Document excerpt:
###
Visibility is What You Really Need

Or: How I Learned to Stop Worrying and Love Reality

Predictability tells you what should happen; visibility shows you what's actually happening. Visibility isn’t sexy, but it’s real-time knowledge that lets you act intelligently while everyone else panics.

Example:
"At a US based assembly client, when the China/Vietnam tariffs loomed, we didn’t predict outcomes. We ran scenarios about what various tariffs could do to the company if they happened. In almost every scenario, the company was facing putting up the "going out of business" sign and a long, meandering substack post from the founder/CEO about why he's back in the job market. We looked carefully at our inventory and suppliers, we saw an opportunity to use our cash reserves to buy 12 months more inventory. Our board struggled with this strategy, but were convinced that if tariffs came in, the risk to the company was fatal. They approved. Then the tariffs landed, and we became the only firm in our category who didn’t get crushed. And we had a very happy supplier who could stay in the game a little longer as well."

The Hard Truth About “Planning”
###
Given data:
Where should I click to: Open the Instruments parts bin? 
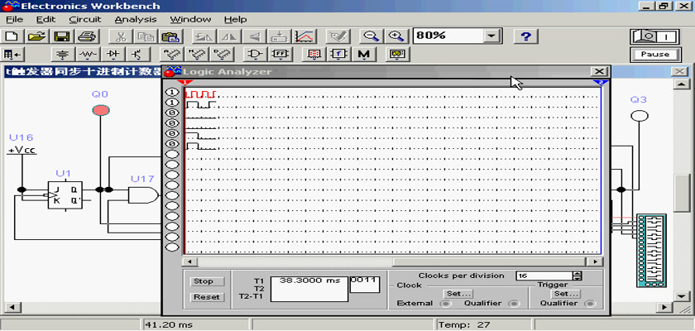pyautogui.click(x=398, y=55)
###
Your tasks:
A. Name every country the passage on visibility mentions.
B. Repeat everything in the passage on visibility from "Visibility is What" down to "everyone else panics.".

Results for each task:
A. US, China, Vietnam

B.
Visibility is What You Really Need

Or: How I Learned to Stop Worrying and Love Reality

Predictability tells you what should happen; visibility shows you what's actually happening. Visibility isn’t sexy, but it’s real-time knowledge that lets you act intelligently while everyone else panics.